- Problem description
The pictures in the listing below are to be skipped, while the lines between the line holding "The image size is (582, 659)." and the line holding "Image resolution: width=1349", inclusive, are to be output exactly.
··· Provided data
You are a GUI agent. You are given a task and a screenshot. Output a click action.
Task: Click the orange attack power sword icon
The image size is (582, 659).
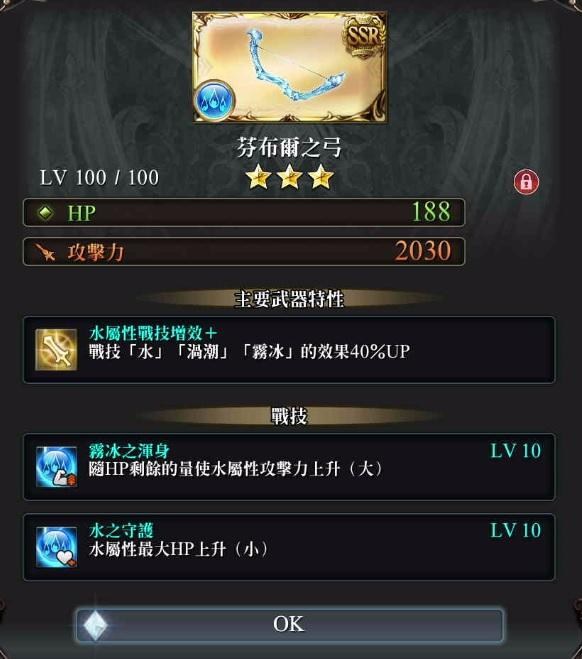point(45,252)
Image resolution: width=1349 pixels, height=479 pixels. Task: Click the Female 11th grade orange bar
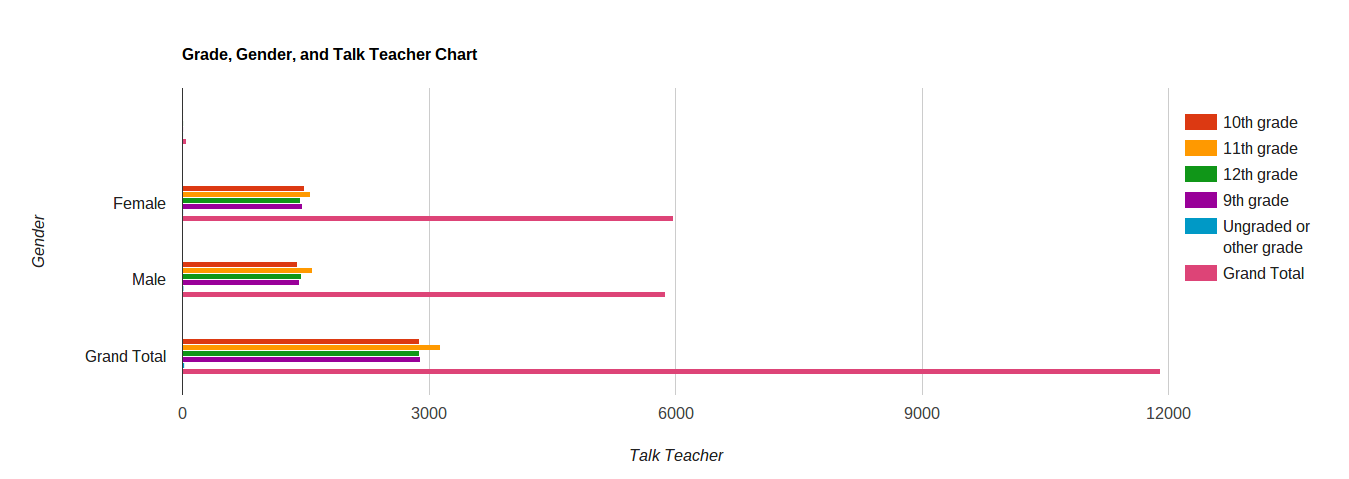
······
··· Provided data
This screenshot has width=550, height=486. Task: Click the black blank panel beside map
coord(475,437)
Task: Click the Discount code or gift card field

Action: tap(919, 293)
······
- Written solution
The image size is (582, 659).
point(45,252)
Image resolution: width=1349 pixels, height=479 pixels. Task: Click the Female 11th grade orange bar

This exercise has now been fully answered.